Une semaine plus tard, Pierre soumet à Claire la première idée qui s'impose à lui : la dernière lettre qu'a laissé le père à l'attention de sa fille Mirandoline. Dans ce testament, il lui demande de tout faire pour préserver son indépendance et sa liberté de femme. Claire l'écoute et dans la foulée la chante. La chanson est adoptée.

S'en suit la chanson du Chevalier dans laquelle ce dernier dit au Comte et au Marquis son dégoût des femmes. Les deux ripostent vertement. Le premier trio de la pièce est né.
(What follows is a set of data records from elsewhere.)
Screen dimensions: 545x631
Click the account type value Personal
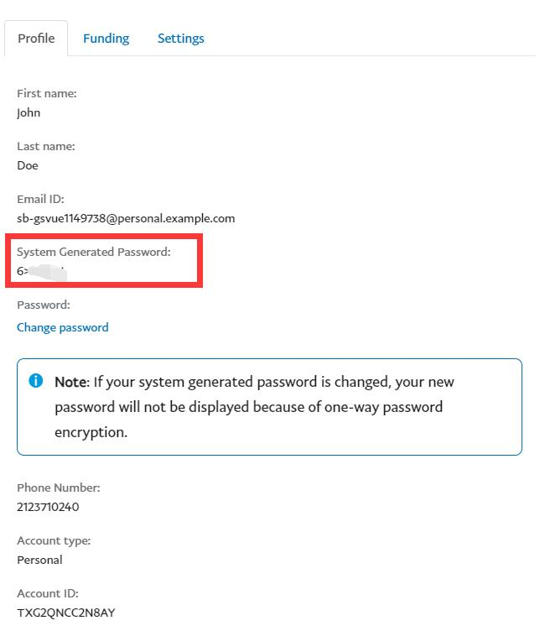39,560

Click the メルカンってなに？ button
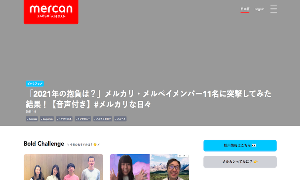click(x=240, y=162)
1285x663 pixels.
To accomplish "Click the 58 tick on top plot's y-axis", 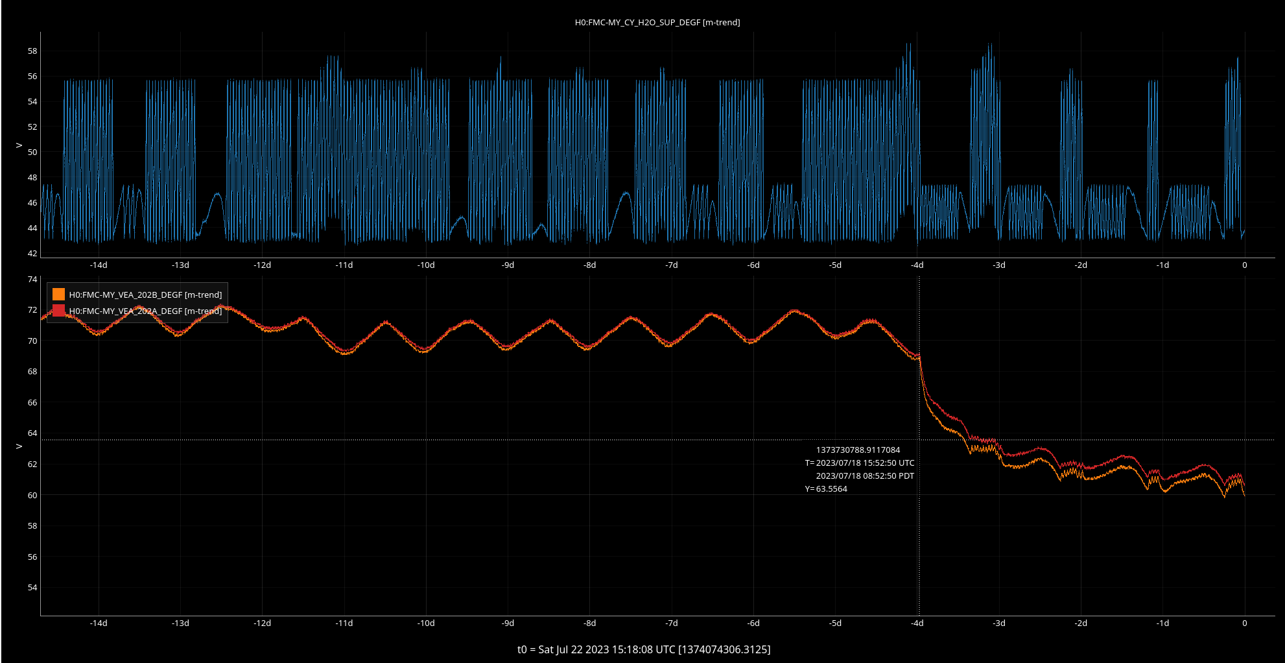I will tap(32, 51).
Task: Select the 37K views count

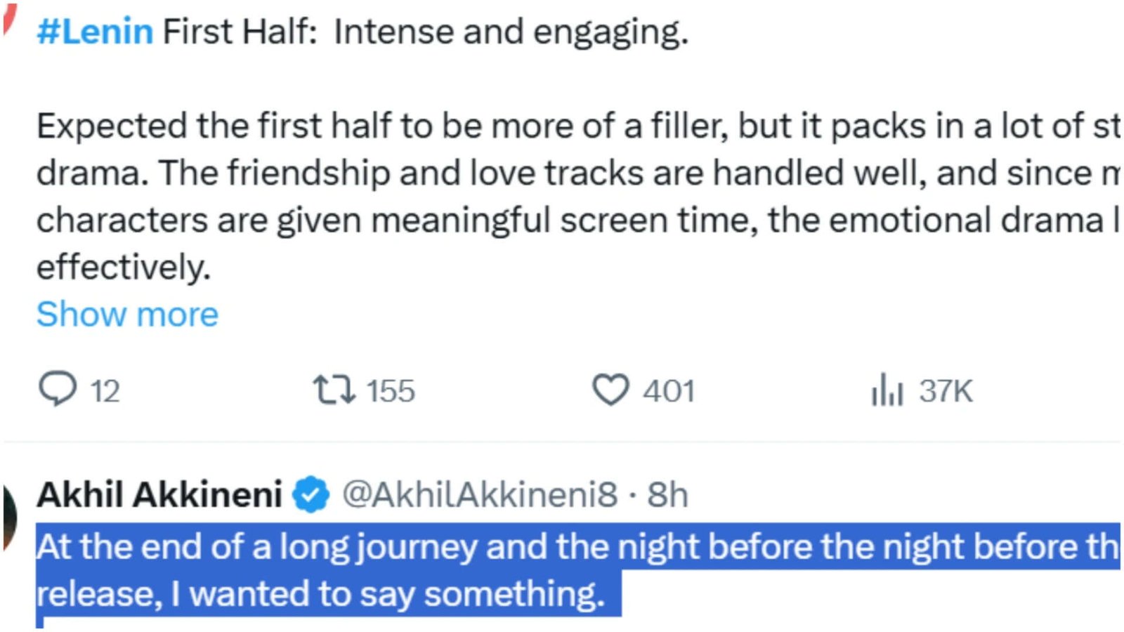Action: pyautogui.click(x=946, y=391)
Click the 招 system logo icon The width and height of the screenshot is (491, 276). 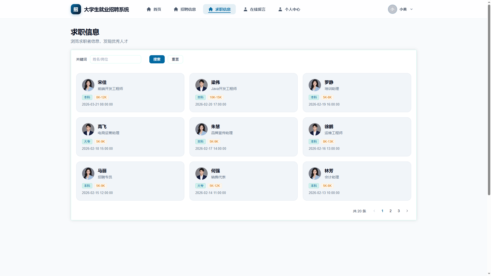pos(76,9)
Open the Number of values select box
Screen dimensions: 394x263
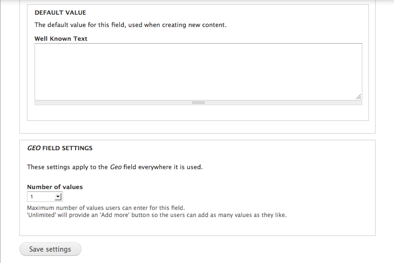(45, 197)
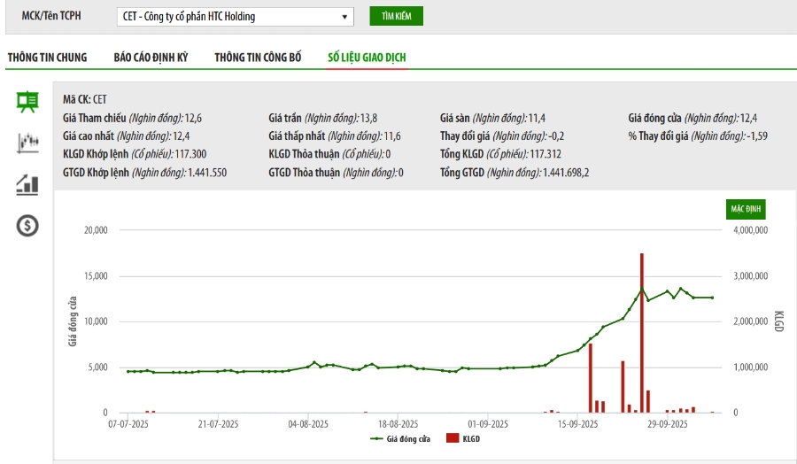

Pierre étudie toujours la pièce et reste interloqué par le dépit amoureux qu'expriment le Comte et du Marquis lorsqu'ils comprennent que Mirandoline ne sera jamais ni à l'un, ni à l'autre. Ils ont tant fait pour cette femme depuis des mois ! Ils lui ont décroché la lune ! Oui, mais comment ferait le monde pour vivre sans la lune ? La chanson est née. Elle s'appellera : "Raccrocher la lune" dans laquelle le choeur demande aux deux prétendants éconduits de bien vouloir raccrocher la lune. Ce qu'ils vont faire sans opposer de résistance. Leur chagrin ne doit pas empêcher le monde de continuer à tourner...

 

Au cours de leur travail sur la pièce, Claire et Pierre ont découvert que Carlo Goldoni, après avoir écrit pour le théâtre en Italie, avait écrit en France le texte et la musique de plus de trente opéras-bouffes. Il n'y a pas de hasard, cette Locandiera respire la musique.

 

 

Note d'intention

 

Le projet, ici, est de créer un spectacle musical dont l'argument est la Locandiera et dont les chansons s'inscrivent dans la dramaturgie profonde de l'oeuvre.

 

La Locandiera est un plaidoyer pour la liberté des femmes, leur indépendance. Face à la misogynie ambiante, à l'indifférence, à la rudesse, au mépris de certains hommes, l'héroïne affiche un caractère de feu alimenté par un goût immodéré de liberté. Elle a bien compris, en 1752, que sa lutte contre la soumission passe par la préservation de son indépendance économique. En cela, la pièce est universelle et intemporelle. C'est sans doute la raison pour laquelle elle traverse les époques sans prendre de ride. La modernité cinglante de Mirandoline fait écho chez les hommes et les femmes de toutes les époques, de toutes les régions.

 

Carlo Goldoni a travaillé à l'opéra de Venise avec Antonio Vivaldi avec lequel il a élaboré ce qui deviendra plus tard l'« Opéra comique » italien. Il a lui-même écrit plus de trente opéras-bouffes, paroles et musiques. En travaillant à l'adaptation de la pièce, un désir fort de musique a surgi de l'oeuvre. Cela venait-il de l'insolente beauté du personnage principal ou bien de l'alchimie de l'oeuvre, sensuelle, voluptueuse, jubilatoire ? Le fait est que la musique s'est imposée.

 

Pour servir « l'esprit Goldoni », je souhaite concilier une forme musicale classique dans son harmonisation et sa structure avec certains échos de musique populaire. L'essentiel étant de toujours garder le niveau d'énergie qui habite l'écriture.

 

Pour les textes, ils exploreront des parties non-dites de la pièce comme la lettre que le père laisse à sa fille avant de mourir, l'origine possible de la peur que le Chevalier nourrit à l'égard des femmes, le désir fou de liberté qui anime Mirandoline, le dépit amoureux du Comte et du Marquis. Le livret conservera la verve du texte original et se développera de manière à ouvrir certaines voies lyriques et poétiques. Pour cela, je veux prendre en compte les situations précises, détourner les expressions populaires et ne jamais céder à un quelconque anachronisme qui irriterait l'universalité du propos.